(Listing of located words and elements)

——————

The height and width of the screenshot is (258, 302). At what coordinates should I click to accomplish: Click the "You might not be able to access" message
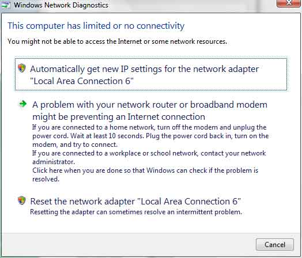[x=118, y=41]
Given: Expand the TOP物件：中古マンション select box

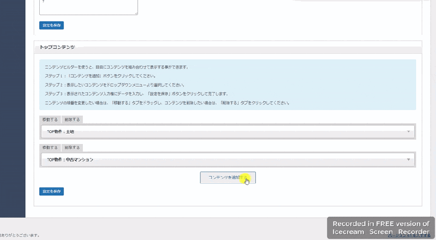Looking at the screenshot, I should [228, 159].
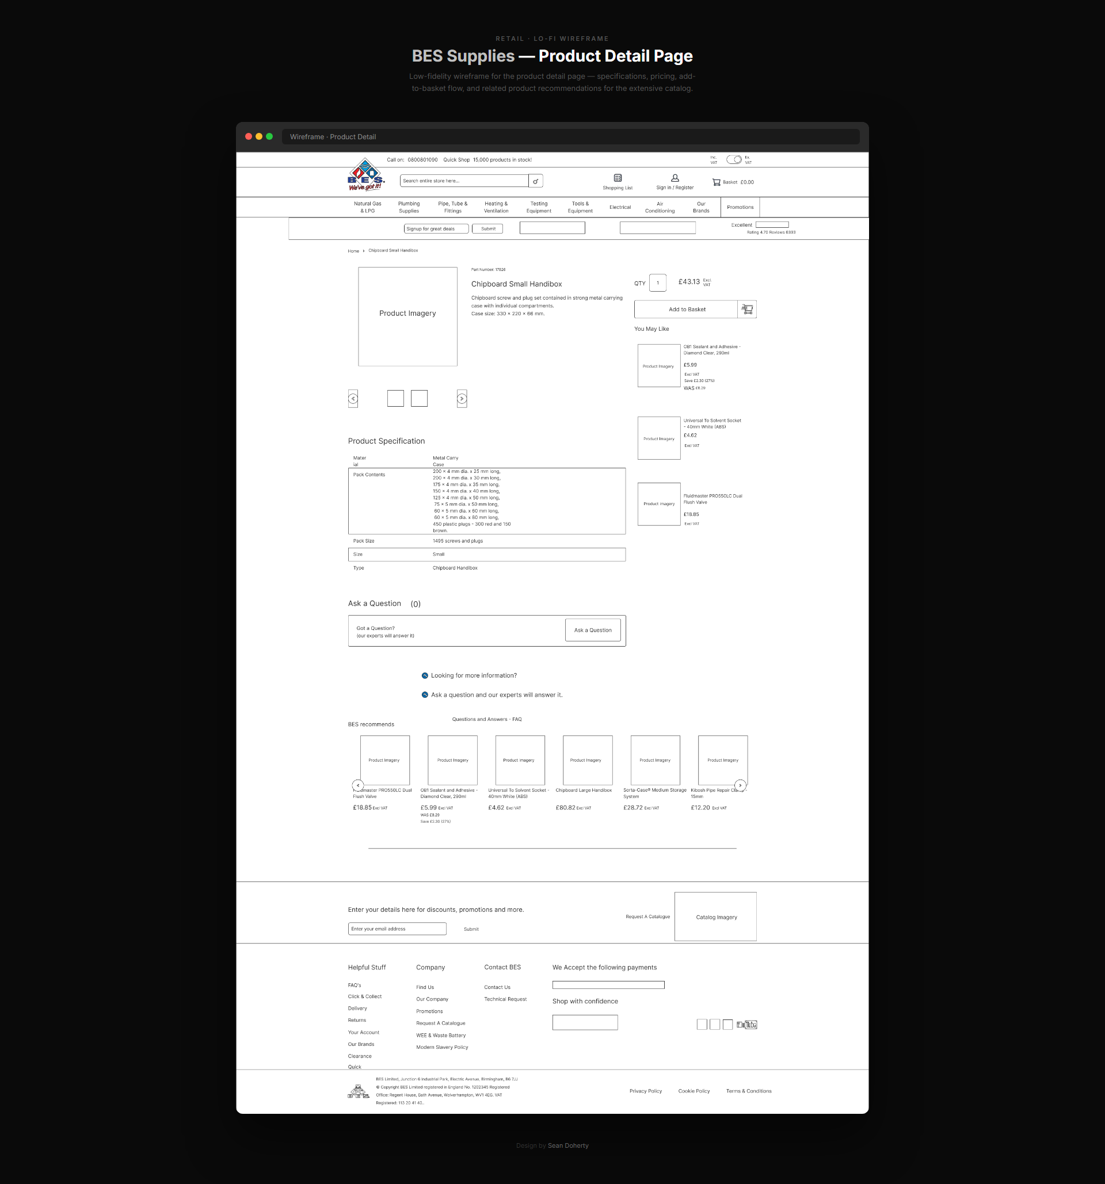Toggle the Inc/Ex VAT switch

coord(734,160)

——————

Output every line of the listing above as a numbered list, skipping blank lines and leaving out the pictures.

1. The height and width of the screenshot is (258, 302). At what coordinates should I click to accomplish: Click the "You might not be able to access" message
2. [x=118, y=41]
3. Given: Expand the TOP物件：中古マンション select box
4. Looking at the screenshot, I should [228, 159].
5. Toggle the Inc/Ex VAT switch
6. coord(734,160)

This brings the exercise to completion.